RECORDED INFORMATION:
####
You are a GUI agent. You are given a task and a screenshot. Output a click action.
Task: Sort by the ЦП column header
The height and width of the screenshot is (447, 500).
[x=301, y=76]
####
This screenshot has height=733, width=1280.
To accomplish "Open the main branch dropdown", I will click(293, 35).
####
GOAL OF THE EXERCISE:
Line count for "click": count the lines in the records above that contain this word, and write only the number.

WRITTEN ANSWER:
2